Excerpted text →
# # # # #
BRIEF DESCRIPTION OF THE DRAWINGS

The embodiments will be described in detail with reference to the following drawings in which like reference numerals refer to like elements wherein:

FIG. 1 is a cross-sectional view illustrating a PCB of a camera module according to a first exemplary embodiment of the present disclosure;

FIG. 2 is a cross-sectional view taken along line II-II of FIG. 1;

FIG. 3 is a cross-sectional view taken along line III-III of FIG. 1;

FIG. 4 is a cross-sectional view illustrating a PCB of a camera module according to a second exemplary embodiment of the present disclosure;

FIG. 5 is a cross-sectional view taken along line V-V of FIG. 4; and

FIG. 6 is a schematic view illustrating an arrangement relationship when a camera module according to the exemplary embodiment of the present disclosure is mounted on a mobile terminal.

DETAILED DESCRIPTION

FIG. 1 is a cross-sectional view illustrating a PCB of a camera module according to a first exemplary embodiment of the present disclosure, FIG. 2 is a cross-sectional view taken along line II-II of FIG. 1, FIG. 3 is a cross-sectional view taken along line III-III of FIG. 1, FIG. 4 is a cross-sectional view illustrating a PCB of a camera module according to a second exemplary embodiment of the present disclosure, FIG. 5 is a cross-sectional view taken along line V-V of FIG. 4, and FIG. 6 is a schematic view illustrating an arrangement relationship when a camera module according to the exemplary embodiment of the present disclosure is mounted on a mobile terminal.

Referring to FIGS. 1 to 3, a camera module according to a first exemplary embodiment of the present disclosure may include a PCB (100) and an image sensor (110). The PCB (100) may be mounted with the image sensor (110) using a CSP (Chip Scale Package) process. Furthermore, the PCB (100) may be mounted with a component part (113). The component part (113) may be a controller configured to perform an image data process of the image sensor (110), or active and passive elements for noise removal.

The PCB (100) may be connected to a connector (210) having a terminal socket (220) via a cable (200) in order to be connected to outside devices such as a mobile terminal (see FIG. 6) mounted with a camera module as illustrated in FIGS. 1 to 4. The shapes and types of the connector (210) and the socket (220) may be variably configured.

A semiconductor device used for the image sensor (110), which is a CCD (Charged Coupled Device) or a CMOS (Complementary Metal-Oxide Semiconductor) image sensor, is a semiconductor device configured to take an image of a man or an object using an optical transducer and a charge coupled device and to output an electric signal. The semiconductor device used for the image sensor (110) has various applicable fields such as industrial purpose and military purpose, and recently starts to be mounted on a mobile terminal (1, see FIG. 6) such as a digital camera or a smart phone, and its demand has greatly increased.
# # # # #
Extracted data entries
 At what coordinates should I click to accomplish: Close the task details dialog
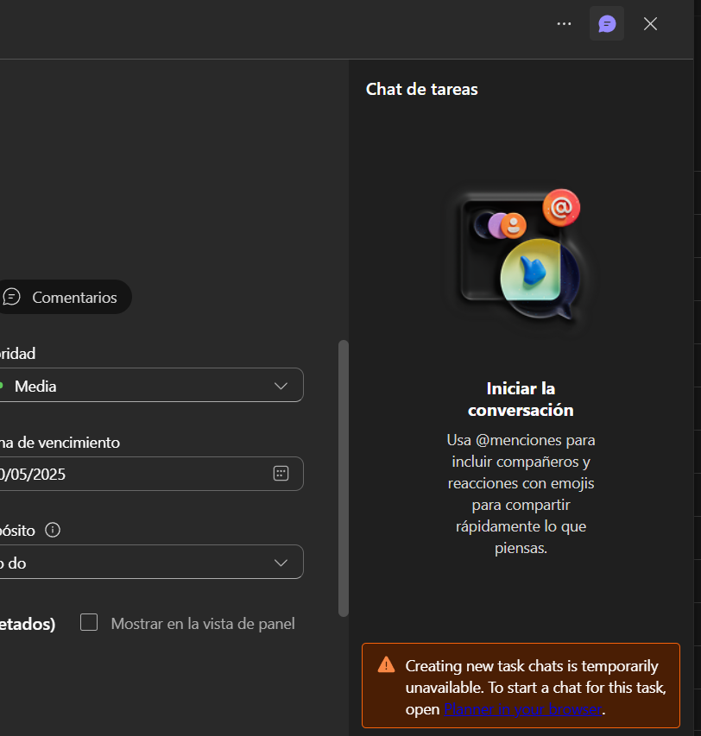[x=650, y=23]
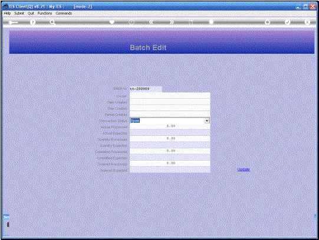This screenshot has width=319, height=240.
Task: Expand the Transaction Status dropdown arrow
Action: point(207,121)
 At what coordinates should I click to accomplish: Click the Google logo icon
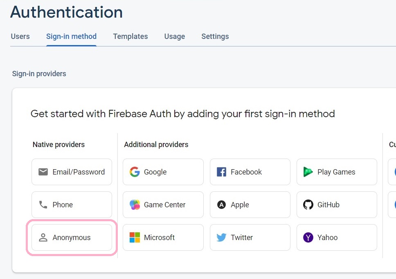(x=135, y=172)
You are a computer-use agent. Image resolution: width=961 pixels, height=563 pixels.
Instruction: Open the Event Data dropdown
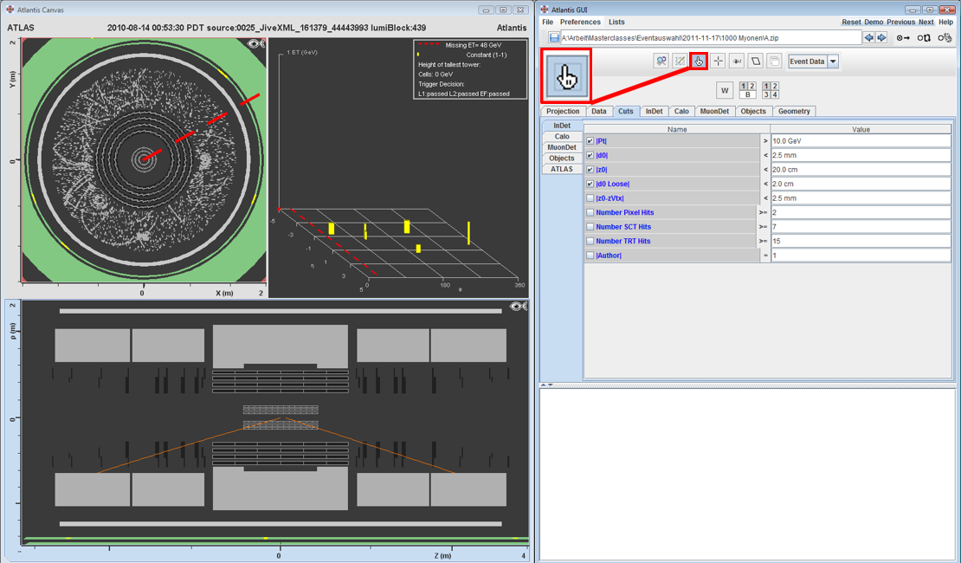point(833,61)
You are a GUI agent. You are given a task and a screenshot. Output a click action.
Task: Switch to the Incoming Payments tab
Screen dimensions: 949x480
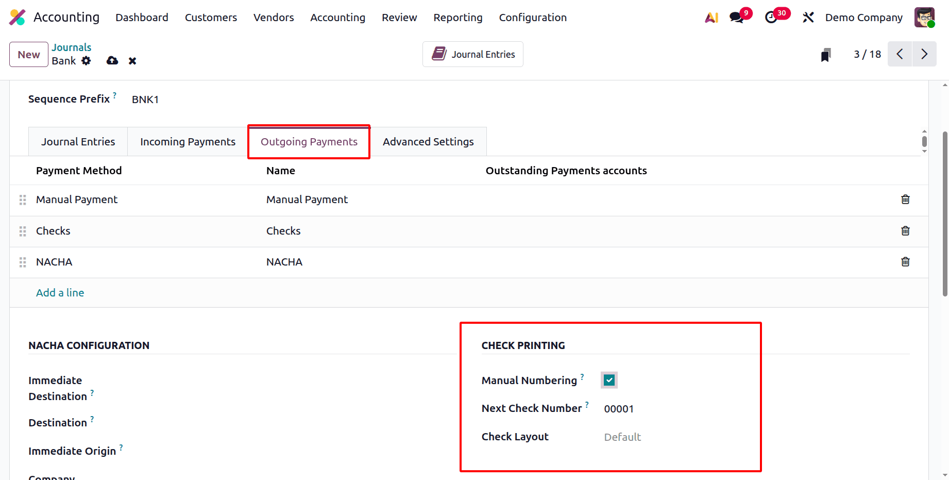(187, 141)
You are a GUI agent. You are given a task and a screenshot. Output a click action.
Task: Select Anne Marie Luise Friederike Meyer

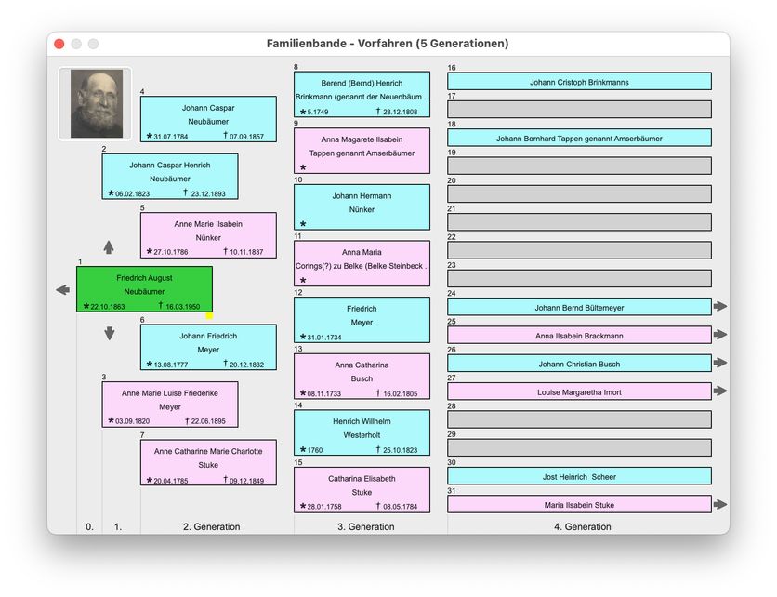tap(170, 405)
# # # # #
Quote everything in the camera module text from "Referring to FIGS." down to "be variably configured.".

Solution for this exercise →
Referring to FIGS. 1 to 3, a camera module according to a first exemplary embodiment of the present disclosure may include a PCB (100) and an image sensor (110). The PCB (100) may be mounted with the image sensor (110) using a CSP (Chip Scale Package) process. Furthermore, the PCB (100) may be mounted with a component part (113). The component part (113) may be a controller configured to perform an image data process of the image sensor (110), or active and passive elements for noise removal.

The PCB (100) may be connected to a connector (210) having a terminal socket (220) via a cable (200) in order to be connected to outside devices such as a mobile terminal (see FIG. 6) mounted with a camera module as illustrated in FIGS. 1 to 4. The shapes and types of the connector (210) and the socket (220) may be variably configured.